[[ Passage open ]]

Aren’t cats the best? Besides being wonderful companions, they’re also our feline foot warmers and furry morning alarm clocks. For cat lovers everywhere, these small creatures are far more than pets – they’re family!
Know The Signs Of Kidney Disease in Your Cat
Despite their long average feline lifespan, one of the hardest parts of sharing our lives with cats is watching them get older – many felines can live to a ripe old age, but they count on us to give them attentive care to keep them happy and healthy. One of the most common illnesses that can affect our kitties as they age is kidney dysfunction or failure, but beware – since cats instinctively hide symptoms of disease, it’s often not obvious that they’re sick until a disease has progressed significantly. If you make a habit of watching your cat carefully, though, you can spot the early signs of kidney problems, which can help your pet get timely treatment. Here are the facts about feline kidney disease that all cat owners should know.
Kidney disease is the reduced ability for your kitty to eliminate waste products from their body into their urine, which can lead to a build up of these toxic products in their bloodstream. Kidney disease can be caused by:
- High blood pressure
- Immune illnesses
- Hereditary disease
- Kidney trauma
- Urinary obstructions like kidney stones
- Toxin exposure, like antifreeze
The signs of kidney disease can be different from cat to cat, but the most common symptoms of illness are weight loss, changed appetite, dehydration, increased drinking, vomiting or diarrhea. Because cats are masters at masking illness, if you notice even a slight change in your cat’s appetite, behavior or toilet habits, it’s a good idea to make a vet appointment right away. Kidney disease is more common in senior cats, of course, but can also happen to cats of any age – some cats are born with abnormal kidneys, and there are a few breeds (like Persians and Himalayans) that have greater risk factors for hereditary disease.
You may wonder how your vet can tell whether your cat has kidney problems or not. Well, besides doing a physical exam, they’ll probably perform blood and urine tests that measure how well your cat’s kidneys are performing. It’s important for them to get the full picture of your cat’s health, so sometimes your vet may also recommend radiographs (x-rays), ultrasound and blood pressure readings, too.

[[ Passage closed ]]
[[ Recorded data open ]]

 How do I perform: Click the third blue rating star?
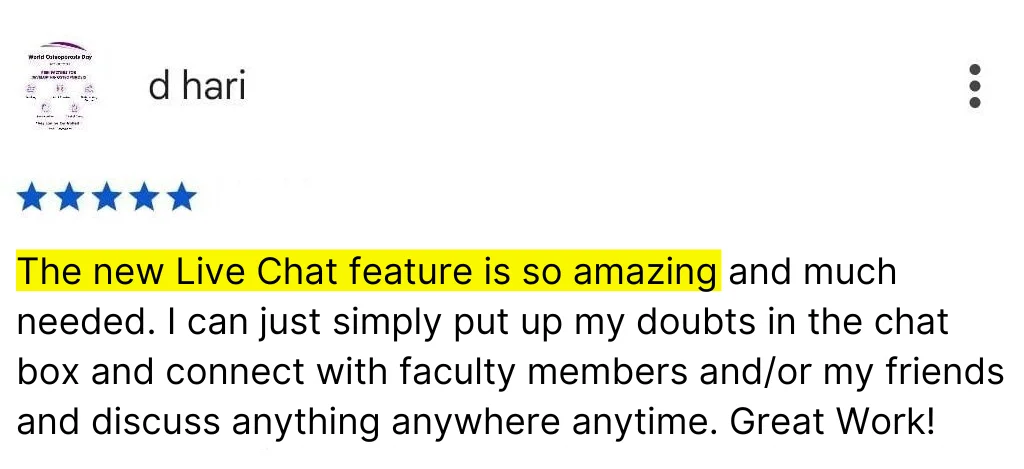(x=106, y=197)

[[ Recorded data closed ]]

**Task requirements:**
1. Reproduce the stretch of the feline kidney disease article from "Aren’t cats the" through "pets – they’re family!" word for word.
2. According to the feline kidney disease article, which two cat breeds have greater risk factors for hereditary disease?
3. List every cause of kidney disease that the feline kidney disease article gives.

**Responses for each task:**
1.
Aren’t cats the best? Besides being wonderful companions, they’re also our feline foot warmers and furry morning alarm clocks. For cat lovers everywhere, these small creatures are far more than pets – they’re family!

2. Persians and Himalayans

3.
- High blood pressure
- Immune illnesses
- Hereditary disease
- Kidney trauma
- Urinary obstructions like kidney stones
- Toxin exposure, like antifreeze